* CHALLENGE
Rewrite the data from the line containing "You are a computer-use agent. Screen dimensions: 1242x654" through the line containing "point(74,235)", putting "Screen size" in place of "Viewport" and keeping everything else the same.

* Records in a dataset
====
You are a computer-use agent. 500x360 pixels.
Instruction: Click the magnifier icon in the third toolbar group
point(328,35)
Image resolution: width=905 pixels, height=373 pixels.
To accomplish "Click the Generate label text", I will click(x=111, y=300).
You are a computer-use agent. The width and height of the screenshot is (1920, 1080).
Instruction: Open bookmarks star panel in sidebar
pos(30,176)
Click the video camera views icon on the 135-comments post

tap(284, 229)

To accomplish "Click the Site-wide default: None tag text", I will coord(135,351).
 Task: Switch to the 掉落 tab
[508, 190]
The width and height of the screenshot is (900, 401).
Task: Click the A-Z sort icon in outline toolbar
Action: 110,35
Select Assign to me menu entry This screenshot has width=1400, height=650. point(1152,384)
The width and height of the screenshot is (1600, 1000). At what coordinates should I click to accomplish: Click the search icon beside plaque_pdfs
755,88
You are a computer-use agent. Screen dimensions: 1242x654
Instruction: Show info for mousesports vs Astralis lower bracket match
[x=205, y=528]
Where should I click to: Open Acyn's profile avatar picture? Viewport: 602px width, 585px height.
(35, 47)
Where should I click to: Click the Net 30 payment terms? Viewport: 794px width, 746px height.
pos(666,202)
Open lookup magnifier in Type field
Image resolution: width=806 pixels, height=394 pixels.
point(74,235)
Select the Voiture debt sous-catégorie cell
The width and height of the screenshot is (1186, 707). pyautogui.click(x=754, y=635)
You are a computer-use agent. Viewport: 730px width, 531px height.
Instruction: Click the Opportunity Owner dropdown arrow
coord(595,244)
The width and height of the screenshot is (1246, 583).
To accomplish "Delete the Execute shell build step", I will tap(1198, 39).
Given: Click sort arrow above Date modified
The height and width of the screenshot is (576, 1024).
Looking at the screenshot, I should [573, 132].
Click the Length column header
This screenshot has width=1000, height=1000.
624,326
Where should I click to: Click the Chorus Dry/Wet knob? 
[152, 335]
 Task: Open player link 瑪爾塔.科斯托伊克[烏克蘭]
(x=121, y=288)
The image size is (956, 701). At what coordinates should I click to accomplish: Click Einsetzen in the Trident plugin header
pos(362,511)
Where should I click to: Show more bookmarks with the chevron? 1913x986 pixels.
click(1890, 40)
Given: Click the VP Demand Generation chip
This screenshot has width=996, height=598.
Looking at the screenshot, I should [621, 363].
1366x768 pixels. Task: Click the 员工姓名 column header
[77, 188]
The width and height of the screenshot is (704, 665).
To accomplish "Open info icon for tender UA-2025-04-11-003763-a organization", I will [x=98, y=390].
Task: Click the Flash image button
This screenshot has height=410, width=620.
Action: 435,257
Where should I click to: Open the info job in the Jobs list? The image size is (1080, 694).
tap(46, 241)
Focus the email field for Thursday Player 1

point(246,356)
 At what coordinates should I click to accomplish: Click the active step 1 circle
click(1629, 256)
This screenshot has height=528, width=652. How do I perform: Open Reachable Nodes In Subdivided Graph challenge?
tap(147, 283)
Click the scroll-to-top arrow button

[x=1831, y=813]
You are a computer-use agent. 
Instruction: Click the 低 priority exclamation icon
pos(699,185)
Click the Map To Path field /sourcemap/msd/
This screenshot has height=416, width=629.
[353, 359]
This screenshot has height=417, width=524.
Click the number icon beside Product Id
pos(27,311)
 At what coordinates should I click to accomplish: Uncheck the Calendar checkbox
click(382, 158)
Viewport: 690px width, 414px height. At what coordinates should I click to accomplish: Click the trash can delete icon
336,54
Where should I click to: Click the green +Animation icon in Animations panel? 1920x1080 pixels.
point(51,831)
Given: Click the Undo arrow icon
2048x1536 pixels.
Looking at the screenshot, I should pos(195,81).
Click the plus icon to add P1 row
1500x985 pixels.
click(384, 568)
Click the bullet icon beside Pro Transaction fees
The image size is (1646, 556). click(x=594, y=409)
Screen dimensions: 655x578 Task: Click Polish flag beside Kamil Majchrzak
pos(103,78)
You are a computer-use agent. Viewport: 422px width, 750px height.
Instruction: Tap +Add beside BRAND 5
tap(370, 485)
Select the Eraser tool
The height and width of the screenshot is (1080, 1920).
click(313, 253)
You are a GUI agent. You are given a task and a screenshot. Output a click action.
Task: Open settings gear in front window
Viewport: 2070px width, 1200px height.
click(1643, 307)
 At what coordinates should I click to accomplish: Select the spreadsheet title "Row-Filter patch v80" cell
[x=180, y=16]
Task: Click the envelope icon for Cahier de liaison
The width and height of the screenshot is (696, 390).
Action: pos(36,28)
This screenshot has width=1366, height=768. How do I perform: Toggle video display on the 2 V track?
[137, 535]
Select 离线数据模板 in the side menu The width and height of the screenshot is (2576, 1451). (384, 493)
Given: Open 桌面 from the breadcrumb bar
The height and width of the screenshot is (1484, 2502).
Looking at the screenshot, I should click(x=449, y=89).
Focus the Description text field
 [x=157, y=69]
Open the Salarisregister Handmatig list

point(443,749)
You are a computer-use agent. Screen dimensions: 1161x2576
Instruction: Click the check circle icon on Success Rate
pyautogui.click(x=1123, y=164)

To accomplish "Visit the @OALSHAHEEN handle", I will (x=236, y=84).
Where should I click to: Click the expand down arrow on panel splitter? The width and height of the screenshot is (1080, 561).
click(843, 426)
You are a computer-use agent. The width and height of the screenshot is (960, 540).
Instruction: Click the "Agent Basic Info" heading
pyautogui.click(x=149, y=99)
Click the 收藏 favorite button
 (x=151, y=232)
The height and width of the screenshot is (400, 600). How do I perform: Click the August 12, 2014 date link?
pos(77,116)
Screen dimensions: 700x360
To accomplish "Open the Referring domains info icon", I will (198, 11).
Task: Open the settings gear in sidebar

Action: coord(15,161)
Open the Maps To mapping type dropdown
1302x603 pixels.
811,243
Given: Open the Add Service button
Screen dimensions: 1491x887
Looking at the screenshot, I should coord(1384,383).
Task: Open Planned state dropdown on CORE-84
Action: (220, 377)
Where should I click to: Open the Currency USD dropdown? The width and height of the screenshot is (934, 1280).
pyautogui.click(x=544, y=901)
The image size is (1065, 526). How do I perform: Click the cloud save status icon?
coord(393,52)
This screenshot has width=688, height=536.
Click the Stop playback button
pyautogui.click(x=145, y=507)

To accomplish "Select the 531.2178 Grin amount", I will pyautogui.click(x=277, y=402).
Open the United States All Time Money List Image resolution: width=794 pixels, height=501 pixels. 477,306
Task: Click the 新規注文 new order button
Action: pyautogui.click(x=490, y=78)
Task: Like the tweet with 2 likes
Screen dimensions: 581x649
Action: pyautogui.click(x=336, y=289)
====
* OUTPUT FOR THIS EXERCISE
You are a computer-use agent. Screen dimensions: 1242x654
Instruction: Show info for mousesports vs Astralis lower bracket match
[x=205, y=528]
Where should I click to: Open Acyn's profile avatar picture? Screen size: 602px width, 585px height.
(35, 47)
Where should I click to: Click the Net 30 payment terms? Screen size: 794px width, 746px height.
pos(666,202)
Open lookup magnifier in Type field
Image resolution: width=806 pixels, height=394 pixels.
point(74,235)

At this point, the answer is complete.